Belski — who forecast a 25-year bull equities market in the depths of the credit crisis in 2009 — told his audience that “the United States stock market is the best stock market in the world. Canada is number 1b.”

Canadian stocks may even outperform their U.S. counterparts in the near term as our equity market hasn’t fully priced in the positive effects of a new Republican White House and Congress. “You have to play a game of catch up,” he said, “and the Bank of Canada has been very accommodating.”

Belski is especially bullish on small- and mid-cap equities, calling them “the golden child of the next decade. I think that 10 years out, we’re going to be kicking ourselves that we didn’t own enough small and mid cap in the U.S., especially small-cap value.”

Look for companies that have improved their balance sheet thanks to low lending rates, he advised. “A lot of them are paying dividends now,” he said. “[They have] amazing cash flow, yields are great. And earnings are discernible, meaning understandable.”

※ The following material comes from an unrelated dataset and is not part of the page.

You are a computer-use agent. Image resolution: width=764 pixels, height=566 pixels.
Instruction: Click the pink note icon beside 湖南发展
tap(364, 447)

Belski recommended technology, consumer and financial equities. “You’re entering into a three- to five-year period where you want to be broadly distributed across all sectors — growth and value, small, medium and large cap.”

Here at home, Canadian banks are “massively under-owned… They’re going to buy back a ton of stock and they’re going to pay bigger dividends.”

Large technology companies such as Apple, Amazon and Google are also key — they have become the new consumer staples. “We used to say as GE goes, so goes the market,” Belski said. “Now it’s as tech goes, so goes the market.”

He delivered all this with a dose of practice management advice too.

“Our job is to give them enough Zantac, Xanax and lithium to slow down in terms of all of the emotions and things that are being thrown in their way,” he said. “Make them money. Be consistent. Be professional.”